FIG. 3 is a flowchart for explaining the operation of the hash file data management device of FIG.

FIG. 4 is a diagram showing an example of an input file.

FIG. 5 is a diagram showing a state after processing of a hash file.

FIG. 6 is a block diagram showing a configuration of a hash file data management device according to another embodiment of the present invention.

FIG. 7 is a diagram for explaining the effect of the hash file data management device of FIG.

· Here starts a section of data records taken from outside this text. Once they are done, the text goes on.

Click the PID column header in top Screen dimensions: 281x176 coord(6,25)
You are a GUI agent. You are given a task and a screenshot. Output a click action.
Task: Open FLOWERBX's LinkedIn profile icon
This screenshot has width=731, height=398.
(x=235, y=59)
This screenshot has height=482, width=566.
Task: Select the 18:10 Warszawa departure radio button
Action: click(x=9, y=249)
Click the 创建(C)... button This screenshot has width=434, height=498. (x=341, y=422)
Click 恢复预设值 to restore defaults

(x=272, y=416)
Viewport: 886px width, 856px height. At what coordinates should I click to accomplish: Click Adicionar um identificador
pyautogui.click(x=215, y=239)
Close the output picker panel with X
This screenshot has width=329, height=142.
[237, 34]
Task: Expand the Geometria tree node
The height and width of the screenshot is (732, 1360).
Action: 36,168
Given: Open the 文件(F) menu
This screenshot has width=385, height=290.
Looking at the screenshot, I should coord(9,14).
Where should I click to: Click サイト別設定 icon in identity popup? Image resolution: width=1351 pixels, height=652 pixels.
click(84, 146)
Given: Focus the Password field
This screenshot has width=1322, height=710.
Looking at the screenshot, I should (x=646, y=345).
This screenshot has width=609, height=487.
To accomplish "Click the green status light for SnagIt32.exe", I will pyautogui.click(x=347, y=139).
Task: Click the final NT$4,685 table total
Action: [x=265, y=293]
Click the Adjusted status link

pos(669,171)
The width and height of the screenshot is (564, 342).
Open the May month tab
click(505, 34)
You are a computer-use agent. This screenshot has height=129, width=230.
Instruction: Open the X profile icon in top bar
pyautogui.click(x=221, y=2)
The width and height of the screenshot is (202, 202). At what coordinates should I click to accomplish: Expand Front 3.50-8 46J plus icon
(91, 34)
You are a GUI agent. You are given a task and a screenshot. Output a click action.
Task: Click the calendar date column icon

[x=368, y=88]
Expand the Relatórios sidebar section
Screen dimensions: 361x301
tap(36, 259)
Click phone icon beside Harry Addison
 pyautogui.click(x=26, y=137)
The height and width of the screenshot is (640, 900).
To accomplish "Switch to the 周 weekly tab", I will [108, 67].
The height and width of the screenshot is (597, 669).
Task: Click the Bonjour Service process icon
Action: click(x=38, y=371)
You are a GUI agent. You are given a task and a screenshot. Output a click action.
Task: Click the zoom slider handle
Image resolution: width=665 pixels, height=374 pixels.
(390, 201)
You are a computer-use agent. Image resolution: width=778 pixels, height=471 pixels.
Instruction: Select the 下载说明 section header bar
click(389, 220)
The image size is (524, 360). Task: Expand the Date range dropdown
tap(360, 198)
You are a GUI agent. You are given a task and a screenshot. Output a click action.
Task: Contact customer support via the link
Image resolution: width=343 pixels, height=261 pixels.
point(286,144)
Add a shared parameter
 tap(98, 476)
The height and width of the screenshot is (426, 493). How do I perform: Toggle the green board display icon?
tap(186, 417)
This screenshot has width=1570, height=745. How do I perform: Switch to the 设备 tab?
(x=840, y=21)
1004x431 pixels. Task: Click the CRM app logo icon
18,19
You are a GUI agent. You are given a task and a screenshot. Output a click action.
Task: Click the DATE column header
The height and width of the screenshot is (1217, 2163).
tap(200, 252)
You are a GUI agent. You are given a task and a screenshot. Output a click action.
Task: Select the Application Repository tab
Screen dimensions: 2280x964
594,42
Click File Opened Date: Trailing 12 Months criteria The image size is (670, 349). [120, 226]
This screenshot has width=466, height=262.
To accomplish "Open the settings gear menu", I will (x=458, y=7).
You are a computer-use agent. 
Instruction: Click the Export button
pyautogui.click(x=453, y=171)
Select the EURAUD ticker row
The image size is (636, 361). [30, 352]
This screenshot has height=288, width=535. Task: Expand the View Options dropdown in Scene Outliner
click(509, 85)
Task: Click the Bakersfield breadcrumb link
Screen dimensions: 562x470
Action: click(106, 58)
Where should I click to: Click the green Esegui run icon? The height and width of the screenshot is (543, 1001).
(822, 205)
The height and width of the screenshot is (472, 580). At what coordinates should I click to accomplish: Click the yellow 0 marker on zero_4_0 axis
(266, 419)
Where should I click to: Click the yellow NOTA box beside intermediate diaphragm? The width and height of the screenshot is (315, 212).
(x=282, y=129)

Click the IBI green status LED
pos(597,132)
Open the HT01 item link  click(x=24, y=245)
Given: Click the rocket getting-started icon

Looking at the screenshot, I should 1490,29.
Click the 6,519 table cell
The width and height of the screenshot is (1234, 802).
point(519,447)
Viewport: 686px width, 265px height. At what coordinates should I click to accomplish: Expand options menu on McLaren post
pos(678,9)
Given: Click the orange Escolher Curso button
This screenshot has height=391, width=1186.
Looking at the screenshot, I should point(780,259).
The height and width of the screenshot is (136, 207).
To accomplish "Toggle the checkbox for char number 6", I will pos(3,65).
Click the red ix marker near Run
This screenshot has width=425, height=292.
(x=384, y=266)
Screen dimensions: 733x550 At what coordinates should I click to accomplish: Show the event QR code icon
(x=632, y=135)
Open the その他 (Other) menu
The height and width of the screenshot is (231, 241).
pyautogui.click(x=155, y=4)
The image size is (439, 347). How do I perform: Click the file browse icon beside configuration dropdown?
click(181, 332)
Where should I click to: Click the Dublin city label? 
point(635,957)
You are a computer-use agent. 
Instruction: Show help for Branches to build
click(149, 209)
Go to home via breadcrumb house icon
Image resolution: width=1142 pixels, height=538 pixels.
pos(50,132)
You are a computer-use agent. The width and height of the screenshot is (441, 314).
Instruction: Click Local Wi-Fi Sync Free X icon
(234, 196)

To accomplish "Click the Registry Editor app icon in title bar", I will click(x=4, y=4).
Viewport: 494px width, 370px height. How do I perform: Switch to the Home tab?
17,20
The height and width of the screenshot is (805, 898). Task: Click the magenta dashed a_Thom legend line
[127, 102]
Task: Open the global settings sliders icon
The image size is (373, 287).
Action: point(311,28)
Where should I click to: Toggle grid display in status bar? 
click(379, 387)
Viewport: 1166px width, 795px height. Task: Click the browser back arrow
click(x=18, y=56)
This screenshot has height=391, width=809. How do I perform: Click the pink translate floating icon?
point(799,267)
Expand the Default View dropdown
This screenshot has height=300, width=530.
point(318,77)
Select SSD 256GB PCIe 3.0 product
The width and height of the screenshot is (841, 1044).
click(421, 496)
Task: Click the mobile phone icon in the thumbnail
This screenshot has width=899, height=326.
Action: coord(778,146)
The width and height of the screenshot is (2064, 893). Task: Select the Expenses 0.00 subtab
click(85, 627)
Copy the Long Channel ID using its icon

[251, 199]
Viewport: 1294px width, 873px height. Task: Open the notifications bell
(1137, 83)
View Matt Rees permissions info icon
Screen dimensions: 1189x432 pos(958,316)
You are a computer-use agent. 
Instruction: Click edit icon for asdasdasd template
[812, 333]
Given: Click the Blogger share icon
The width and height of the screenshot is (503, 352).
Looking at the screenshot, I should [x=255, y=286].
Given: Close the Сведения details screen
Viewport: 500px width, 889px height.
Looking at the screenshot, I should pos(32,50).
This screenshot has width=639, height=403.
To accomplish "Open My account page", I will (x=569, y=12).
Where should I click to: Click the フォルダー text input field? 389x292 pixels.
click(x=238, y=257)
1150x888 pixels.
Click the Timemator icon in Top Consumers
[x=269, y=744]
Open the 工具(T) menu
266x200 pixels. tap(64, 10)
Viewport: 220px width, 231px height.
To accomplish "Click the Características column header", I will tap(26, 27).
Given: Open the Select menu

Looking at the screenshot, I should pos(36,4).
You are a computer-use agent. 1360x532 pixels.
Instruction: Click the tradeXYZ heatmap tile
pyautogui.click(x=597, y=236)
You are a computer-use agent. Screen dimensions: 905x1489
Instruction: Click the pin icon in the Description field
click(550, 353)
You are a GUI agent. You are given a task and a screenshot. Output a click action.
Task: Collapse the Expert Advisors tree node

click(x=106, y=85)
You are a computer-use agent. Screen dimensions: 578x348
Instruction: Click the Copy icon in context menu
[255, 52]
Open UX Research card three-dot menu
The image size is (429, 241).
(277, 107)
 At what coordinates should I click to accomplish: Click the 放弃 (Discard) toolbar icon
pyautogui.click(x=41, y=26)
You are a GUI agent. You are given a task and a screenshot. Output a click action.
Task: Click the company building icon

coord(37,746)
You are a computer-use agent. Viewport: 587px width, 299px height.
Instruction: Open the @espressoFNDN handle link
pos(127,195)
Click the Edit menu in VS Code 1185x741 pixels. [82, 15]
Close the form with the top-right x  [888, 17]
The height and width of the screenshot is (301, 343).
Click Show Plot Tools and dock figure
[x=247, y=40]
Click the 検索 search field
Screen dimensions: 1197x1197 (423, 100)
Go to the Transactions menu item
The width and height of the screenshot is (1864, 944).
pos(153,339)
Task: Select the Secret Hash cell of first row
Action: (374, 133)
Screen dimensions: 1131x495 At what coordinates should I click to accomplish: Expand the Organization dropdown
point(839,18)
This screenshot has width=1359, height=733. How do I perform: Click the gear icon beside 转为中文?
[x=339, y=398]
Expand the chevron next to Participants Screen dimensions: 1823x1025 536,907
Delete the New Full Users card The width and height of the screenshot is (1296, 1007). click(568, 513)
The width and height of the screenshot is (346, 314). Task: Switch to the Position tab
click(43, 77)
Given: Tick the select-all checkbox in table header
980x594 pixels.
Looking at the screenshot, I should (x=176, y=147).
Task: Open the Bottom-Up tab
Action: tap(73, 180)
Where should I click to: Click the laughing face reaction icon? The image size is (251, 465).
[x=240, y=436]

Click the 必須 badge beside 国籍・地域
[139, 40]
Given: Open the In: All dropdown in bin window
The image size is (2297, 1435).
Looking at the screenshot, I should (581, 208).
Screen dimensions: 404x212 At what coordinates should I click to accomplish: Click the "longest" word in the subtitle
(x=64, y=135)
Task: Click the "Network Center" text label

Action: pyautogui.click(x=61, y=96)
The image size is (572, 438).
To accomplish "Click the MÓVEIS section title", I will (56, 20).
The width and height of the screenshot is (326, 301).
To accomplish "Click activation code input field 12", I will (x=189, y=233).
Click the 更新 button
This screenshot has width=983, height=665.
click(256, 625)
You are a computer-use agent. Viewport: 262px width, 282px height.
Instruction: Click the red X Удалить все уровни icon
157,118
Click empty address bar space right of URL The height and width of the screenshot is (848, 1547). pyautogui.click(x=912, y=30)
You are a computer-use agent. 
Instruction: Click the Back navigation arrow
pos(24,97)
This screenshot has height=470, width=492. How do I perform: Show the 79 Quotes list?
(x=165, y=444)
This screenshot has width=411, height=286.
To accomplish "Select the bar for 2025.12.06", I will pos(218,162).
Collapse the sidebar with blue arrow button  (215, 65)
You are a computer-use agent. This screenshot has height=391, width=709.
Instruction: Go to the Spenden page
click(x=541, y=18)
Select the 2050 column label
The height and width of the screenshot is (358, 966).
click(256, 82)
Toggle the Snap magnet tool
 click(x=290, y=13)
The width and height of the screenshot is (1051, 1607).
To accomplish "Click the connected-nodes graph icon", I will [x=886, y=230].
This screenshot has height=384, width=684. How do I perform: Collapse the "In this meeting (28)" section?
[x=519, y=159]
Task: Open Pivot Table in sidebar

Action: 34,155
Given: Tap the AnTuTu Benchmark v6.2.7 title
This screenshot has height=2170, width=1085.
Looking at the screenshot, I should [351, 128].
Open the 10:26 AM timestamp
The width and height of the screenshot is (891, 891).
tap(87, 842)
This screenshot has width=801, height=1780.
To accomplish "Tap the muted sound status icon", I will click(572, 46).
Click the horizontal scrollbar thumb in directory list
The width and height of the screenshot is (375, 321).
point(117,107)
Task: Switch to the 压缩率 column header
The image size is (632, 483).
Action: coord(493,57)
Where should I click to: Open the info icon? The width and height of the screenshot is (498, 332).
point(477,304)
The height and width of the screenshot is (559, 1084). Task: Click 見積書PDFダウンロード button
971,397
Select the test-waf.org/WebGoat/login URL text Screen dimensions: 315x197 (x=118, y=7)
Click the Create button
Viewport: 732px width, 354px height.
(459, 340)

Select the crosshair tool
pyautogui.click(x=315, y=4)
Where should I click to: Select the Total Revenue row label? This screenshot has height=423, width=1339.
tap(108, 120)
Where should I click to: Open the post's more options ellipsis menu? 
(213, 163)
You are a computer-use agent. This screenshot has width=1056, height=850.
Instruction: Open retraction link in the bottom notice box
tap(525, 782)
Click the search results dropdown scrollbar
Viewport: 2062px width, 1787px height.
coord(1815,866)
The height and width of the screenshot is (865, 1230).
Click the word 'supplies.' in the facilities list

FIG. 8 is a block diagram showing a configuration of a conventional hash file data management device.

[Explanation of symbols]

 1, 2 Data Input Device 3 Database Management Device 4 Hashing Device 5 Related Table 6, 7 Disk Controller 8 Hash File IF1, IF2 Input File SF1, SF2 Subfile In the drawings, the same reference numerals indicate the same or corresponding parts.

Claims (2)

[Claims] 1. Data is stored by the hashing method,
Hash file means that is physically divided into a plurality of sub-files and constitutes one logical file by a continuous range of hash values of data to be stored, and continuous ranges of different hash values are allocated and allocated. A plurality of input means for respectively inputting data having hash values in a range, and a hash value of the data input by each of the plurality of input means, and a corresponding subfile based on the calculated hash value A hash file data management device, wherein the access means is capable of simultaneously accessing at least two subfiles. 2. A hash file that constitutes one logical file is physically divided into a plurality of subfiles according to a continuous range of hash values of data to be stored, and the data to be input is divided into hash values. Assigned to a plurality of input means in advance by a continuous range, simultaneously input the data assigned respectively by the plurality of input means, calculate hash values of the input data, and respond based on the calculated hash values Hash file data management method to access sub files simultaneously.